ИЗВЛЕЧЁННЫЙ ТЕКСТ »

Путь актрисы - [66]

Шрифт
Интервал

Так и умер, забыв свою смерть.

{153} Ночь перед его кончиной!

Поздний весенний вечер. Я в комнате квартиры Вахтангова. Комната узкая, помнится мне, в одно окно. Две двери — одна из передней, другая ведет в комнату, где, я знаю, умирает Вахтангов. Я не одна, здесь еще одна актриса — высокая, красивая девушка. Она ходит по комнате большими шагами, изредка заглядывает в дверь комнаты Вахтангова и снова ходит, ходит и стонет и ломает руки. Я верю ей, хотя ее жесты театральны, верю потому, что и я сама вне себя в ожидании ужаса: сейчас мне предстоит увидеть Вахтангова, уходящего из жизни.

ВЫБОРКА ДАННЫХ »
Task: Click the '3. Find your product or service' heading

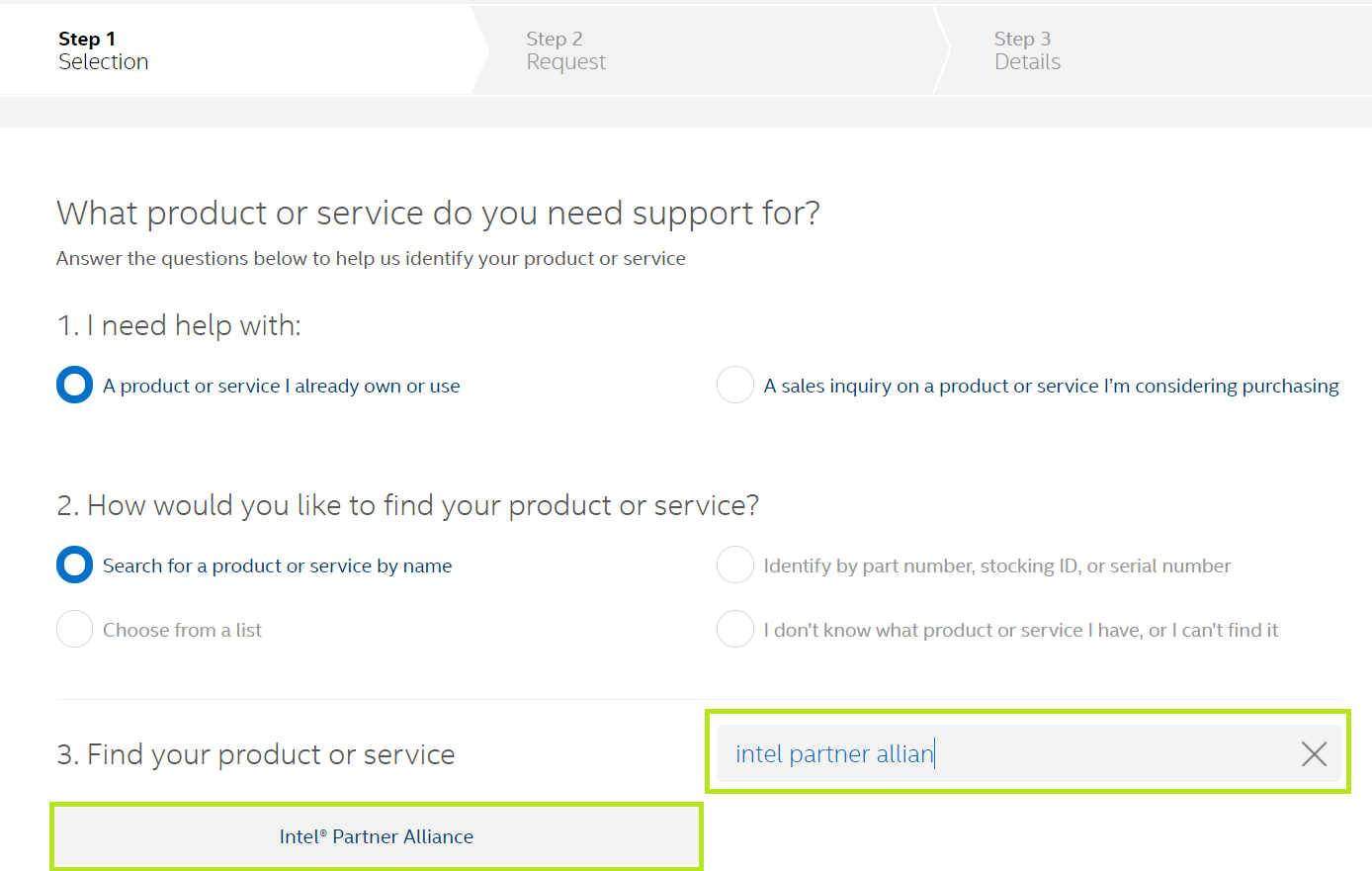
...
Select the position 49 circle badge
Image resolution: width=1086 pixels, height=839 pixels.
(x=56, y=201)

ЗАДАНИЕ A » Подставьте «осенний» вместо «весенний» и перепишите отрывок о кончине Вахтангова: всё, начиная с «Так и умер, забыв» и вплоть до «уходящего из жизни.».
ЗАДАНИЕ B » Подхватите отрывок о кончине Вахтангова и допишите продолжение, начиная сразу после его последней фразы.

ОТВЕТ A »
Так и умер, забыв свою смерть.

{153} Ночь перед его кончиной!

Поздний осенний вечер. Я в комнате квартиры Вахтангова. Комната узкая, помнится мне, в одно окно. Две двери — одна из передней, другая ведет в комнату, где, я знаю, умирает Вахтангов. Я не одна, здесь еще одна актриса — высокая, красивая девушка. Она ходит по комнате большими шагами, изредка заглядывает в дверь комнаты Вахтангова и снова ходит, ходит и стонет и ломает руки. Я верю ей, хотя ее жесты театральны, верю потому, что и я сама вне себя в ожидании ужаса: сейчас мне предстоит увидеть Вахтангова, уходящего из жизни.

ОТВЕТ B »
«Идите! Одна из вас — идите!» — позвал кто-то. Мне кажется, это была Надежда Михайловна — жена Евгения Богратионовича. Девушка вздрогнула, бросилась к двери, но от самого порога вернулась, чтобы взять с подоконника большой букет сирени. Прежде чем войти, она повернулась ко мне лицом и несколько раз подряд вдохнула в себя воздух, затем рванулась туда, в страшную комнату…

Дверь она закрыла неплотно — осталась широкая щель. Я подошла к ней, заглянула в комнату. Направо была тахта, на ней много подушек. Вахтангов не лежал — он полусидел. Лица его я не видала. Оно было скрыто сиренью. Я видела только руки его, которые буквально вдавливали букет в лицо. Руки выражали страстную тоску разлуки с жизнью, с тем, что на земле бывают весны, а по весне цветет сирень… Мне послышалось, он застонал.

Я не могла больше смотреть. Я закрыла дверь. Но она сейчас же распахнулась: девушка выбежала с искаженным лицом и, уже не сдерживаясь, в голос закричала. Через несколько секунд я вошла к Вахтангову.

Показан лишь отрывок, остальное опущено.